Supplied passage >>

## BEGIN

A visit with Enos Inniss, Assistant Professor, Department of Civil and Environmental Engineering

By Tanya Sneddon
Published: - Topics: research pilot scale laboratory system water regulations

Ever since Enos Inniss came to MU as an assistant professor of Civil and Environmental Engineering a short time ago, he has kept remarkably busy on various research projects involving water quality and safety.

As regulatory bodies like the Environmental Protection Agency change the drinking water standards, water plants around the nation must adjust to meet the new requirements. One of Inniss’ main research projects seeks ways to make the transition to new regulations in a quicker, more effective manner. Working directly with local water treatment plants like the Columbia facility, Inniss and a team of graduate students are designing models they can use to run tests to determine which type of system would be most flexible as new regulations are introduced. “The way those systems are designed and operated is very traditional,” Inniss explains. As new regulations appear, staff at water plants need help to understand how much they may need to modify their operation and what sort of upgrades will be required. Inniss’ job is to help answer these kinds of questions. “What they’re doing is already tried and true," he says. "The university offers the opportunity to look at something that’s innovative."

Using laboratory and pilot models, Inniss and his team bring the water plant into the lab, where they manipulate standard water quality parameters such as pH, temperature, redox potential, conductivity, turbidity, and disinfectant by-products. “We’re essentially trying to compare the quality of the source water to the regulations," he says. "In some cases, we are taking some things out, but in others you may have to actually add to the water.”

## END

[Saved entries]
## BEGIN

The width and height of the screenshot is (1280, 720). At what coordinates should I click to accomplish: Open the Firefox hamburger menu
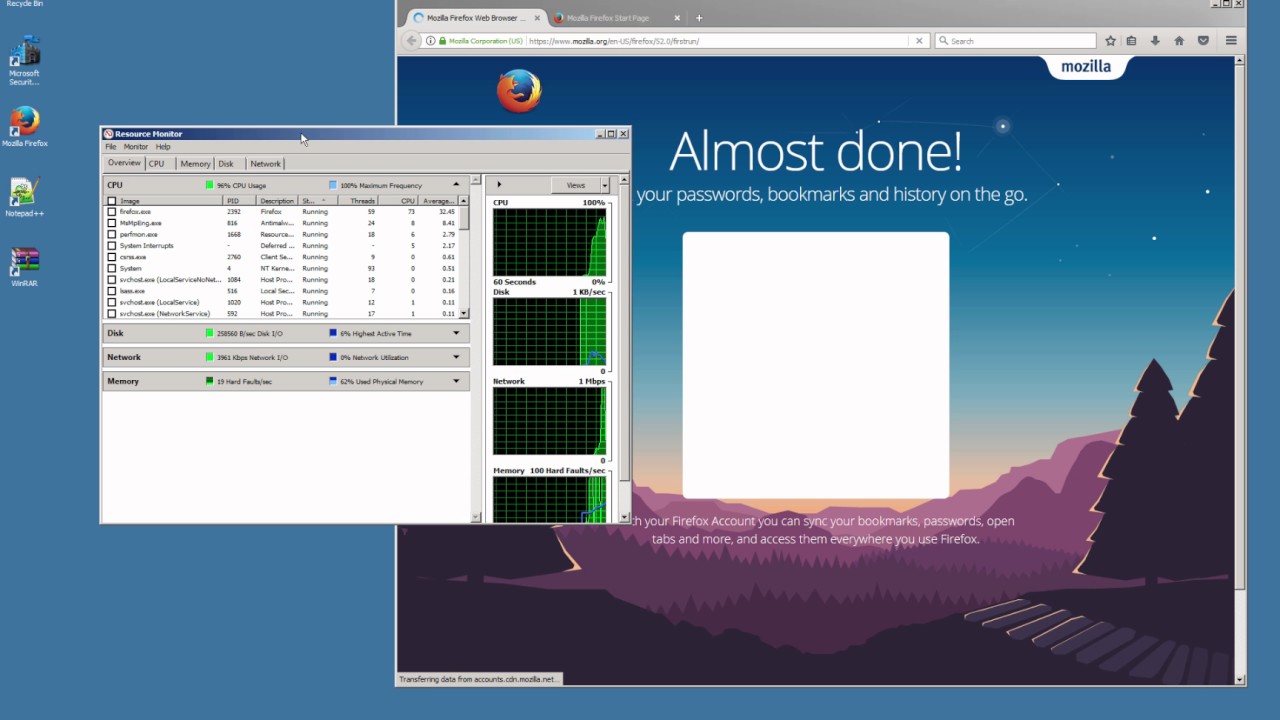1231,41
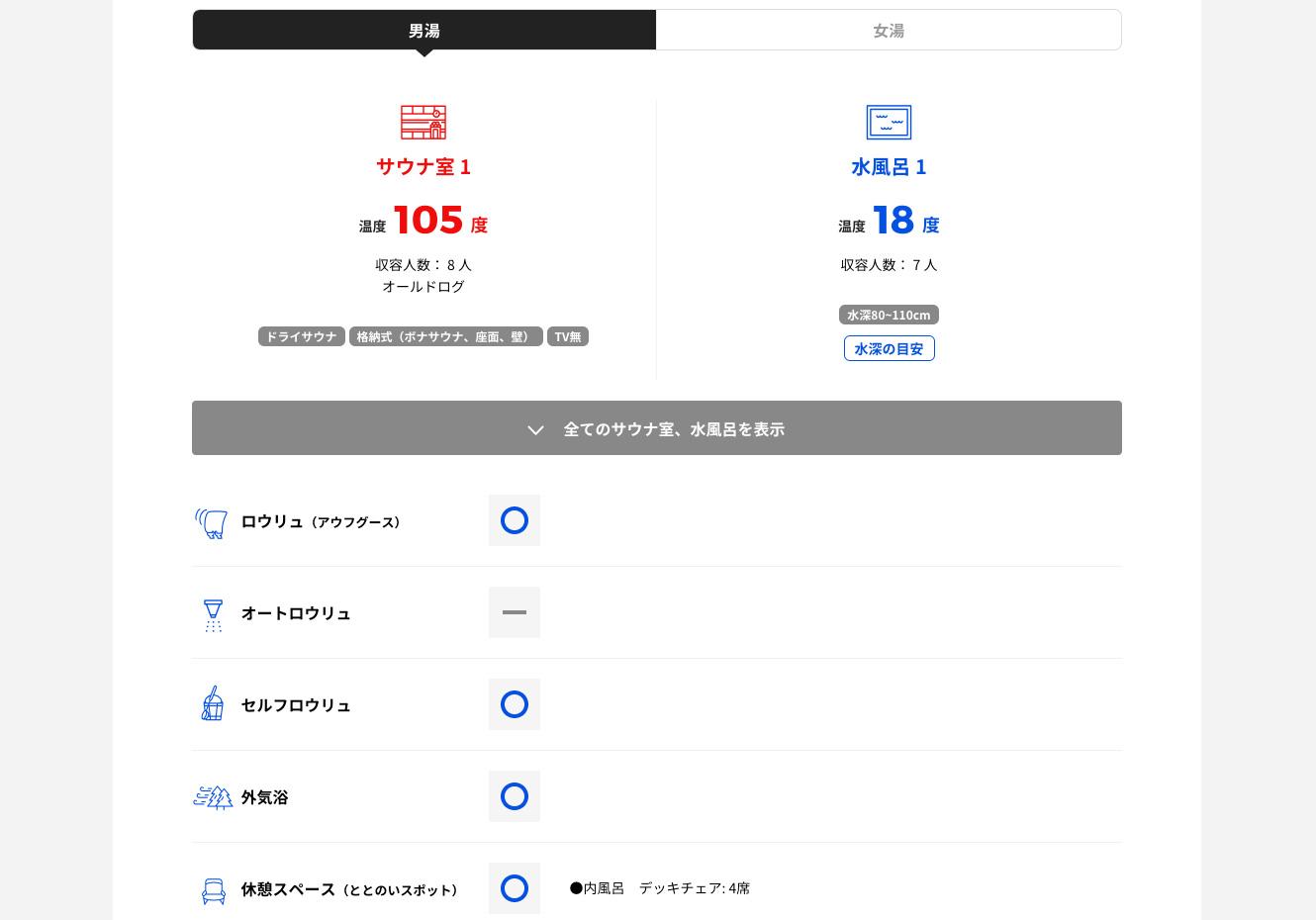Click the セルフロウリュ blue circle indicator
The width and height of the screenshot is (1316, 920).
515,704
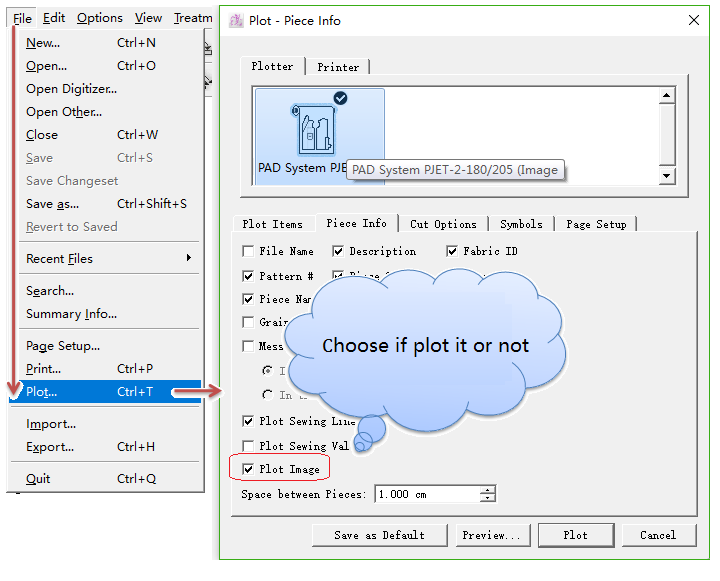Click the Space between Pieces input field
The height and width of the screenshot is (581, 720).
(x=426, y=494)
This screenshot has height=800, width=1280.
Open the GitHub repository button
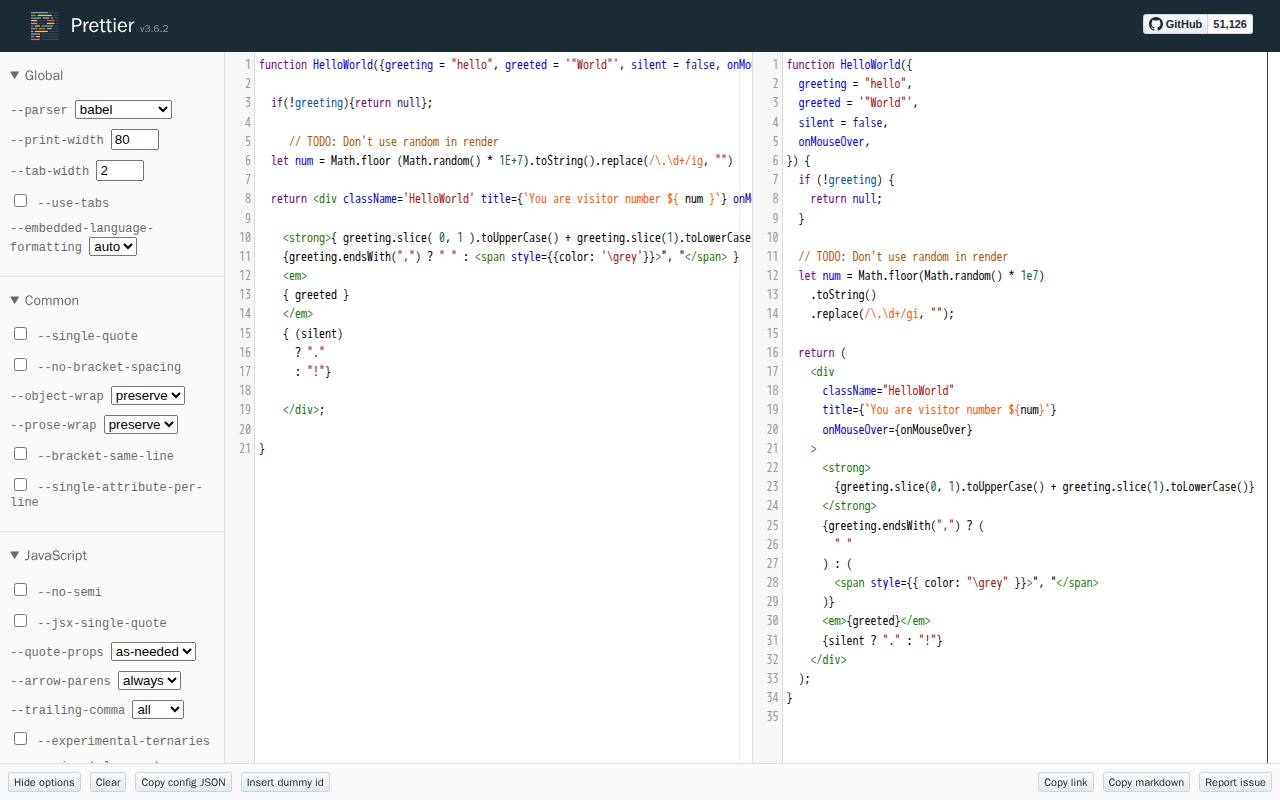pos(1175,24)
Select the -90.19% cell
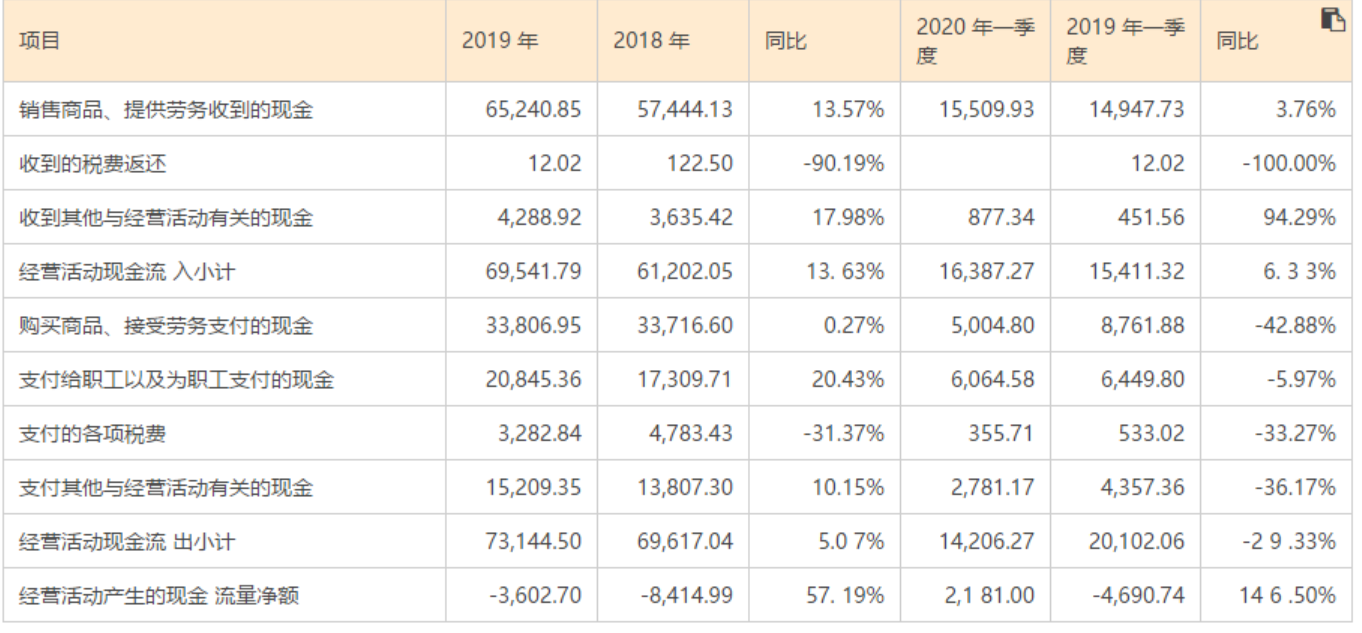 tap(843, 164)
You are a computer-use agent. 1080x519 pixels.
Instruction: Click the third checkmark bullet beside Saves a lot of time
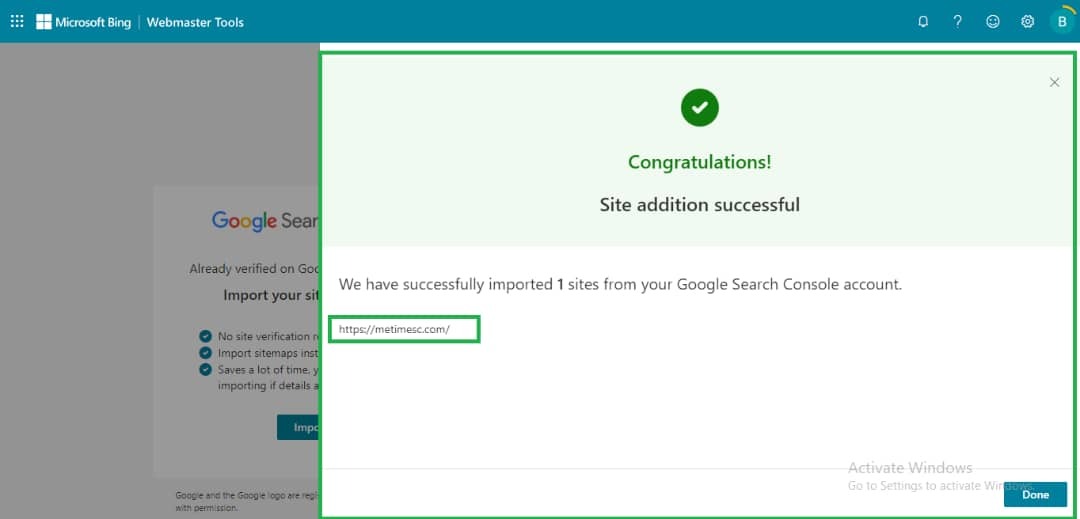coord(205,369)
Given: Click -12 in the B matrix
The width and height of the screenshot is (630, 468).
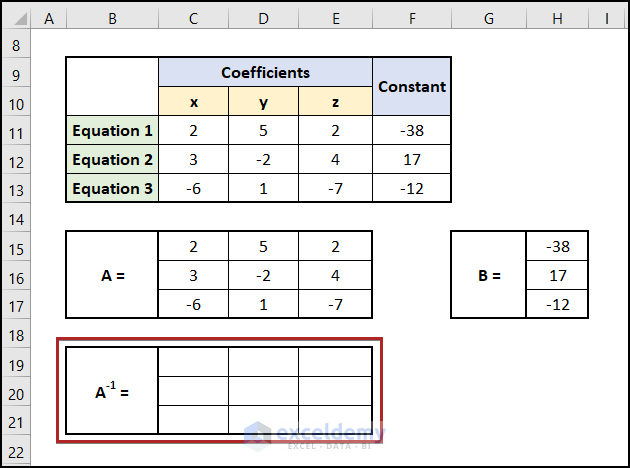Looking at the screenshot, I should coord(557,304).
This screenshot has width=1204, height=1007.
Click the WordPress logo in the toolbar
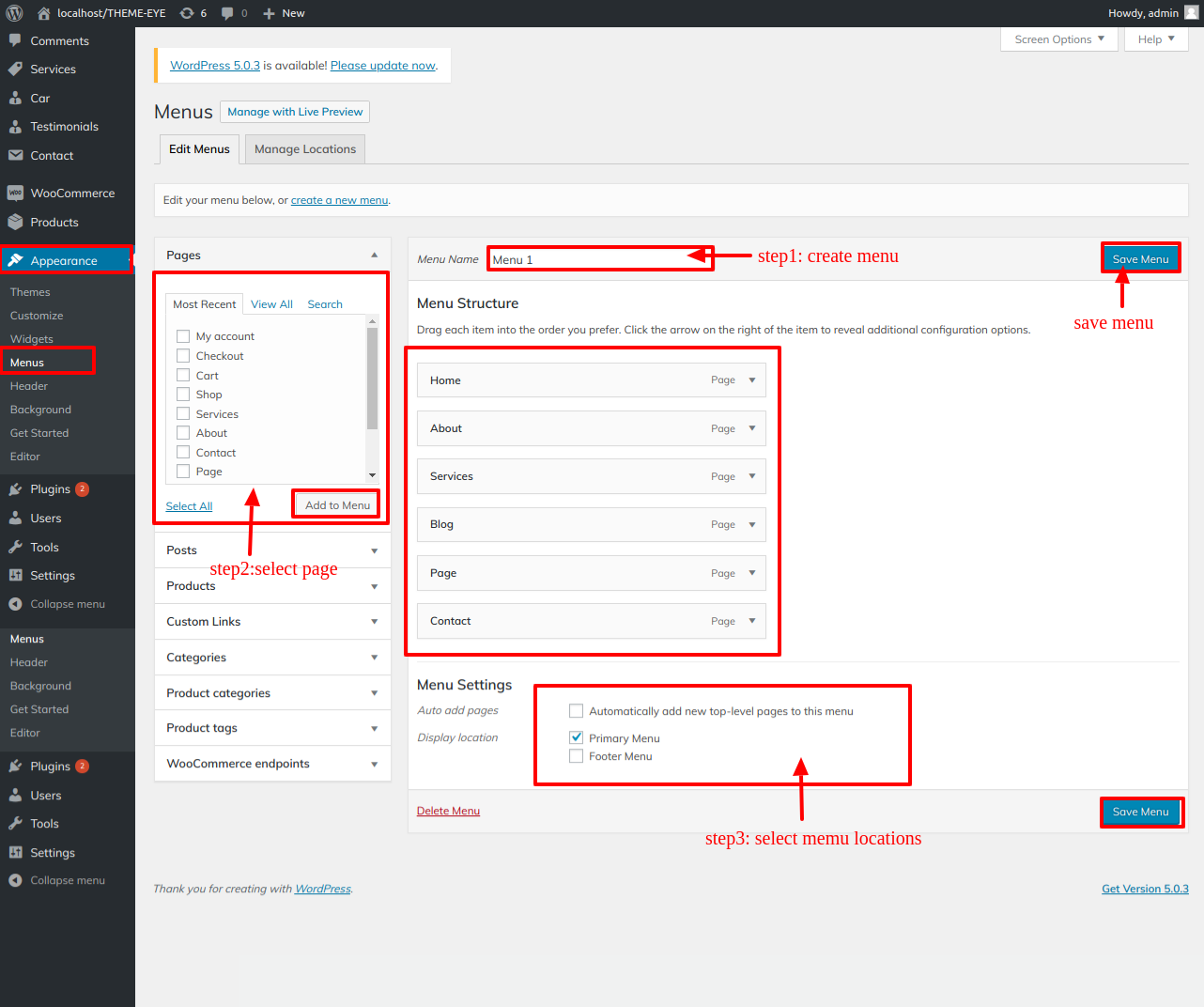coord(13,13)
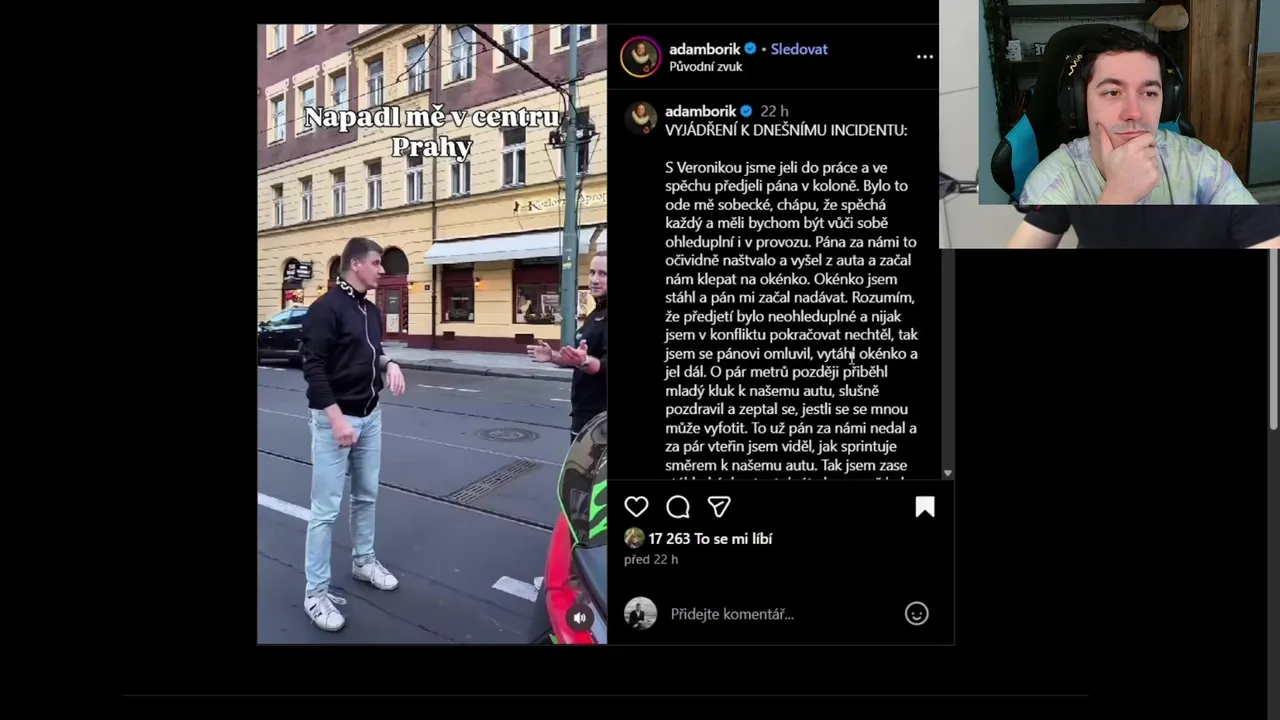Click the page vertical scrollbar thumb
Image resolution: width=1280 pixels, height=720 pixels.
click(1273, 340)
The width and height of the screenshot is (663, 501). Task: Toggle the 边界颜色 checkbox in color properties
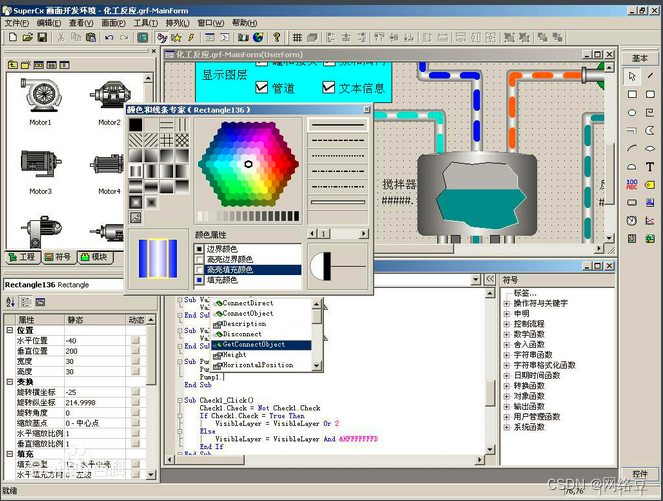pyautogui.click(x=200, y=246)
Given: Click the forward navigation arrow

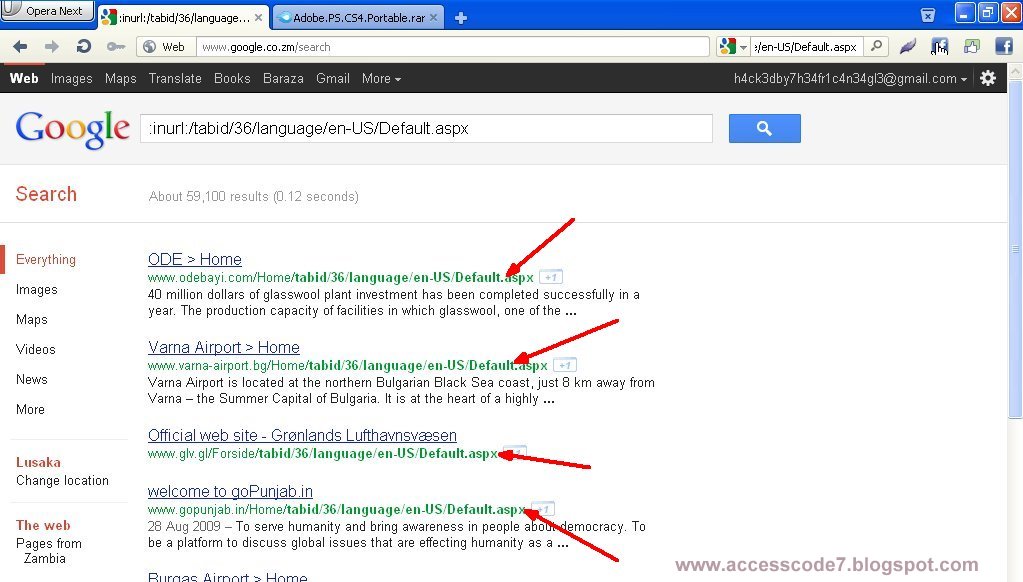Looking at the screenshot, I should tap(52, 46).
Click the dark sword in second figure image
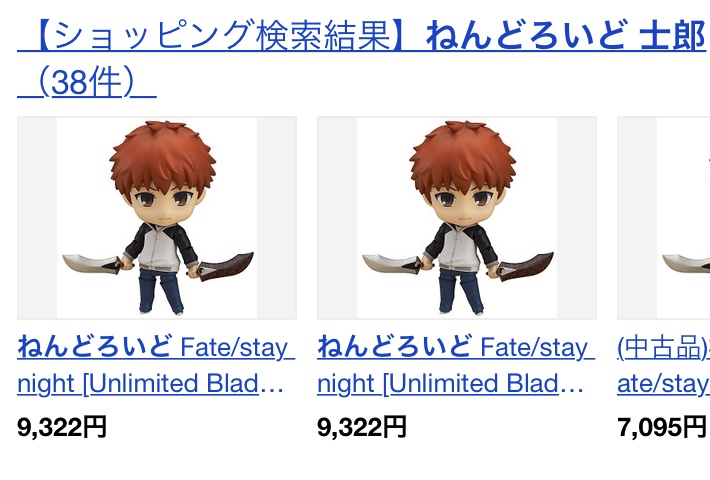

## END

Given request 1 >> Using the profile of Enos Inniss, decide whether each statement agrees with it: (a) Inniss works with local water treatment plants such as the Columbia facility. (b) Inniss designs the models by himself. (c) The team only ever removes things from the water. For each, answer yes or no and quote the deciding words.
Given request 2 >> According to the profile of Enos Inniss, which water quality parameters do he and his team manipulate in the lab?
Given request 3 >> Reproduce the profile of Enos Inniss from "A visit with" up to and including "quality and safety.".

Exercise output 1 >>
(a) Yes: "Working directly with local water treatment plants like the Columbia facility"
(b) No: "Inniss and a team of graduate students are designing models"
(c) No: "In some cases, we are taking some things out, but in others you may have to actually add to the water."

Exercise output 2 >> They manipulate pH, temperature, redox potential, conductivity, turbidity, and disinfectant by-products.

Exercise output 3 >>
A visit with Enos Inniss, Assistant Professor, Department of Civil and Environmental Engineering

By Tanya Sneddon
Published: - Topics: research pilot scale laboratory system water regulations

Ever since Enos Inniss came to MU as an assistant professor of Civil and Environmental Engineering a short time ago, he has kept remarkably busy on various research projects involving water quality and safety.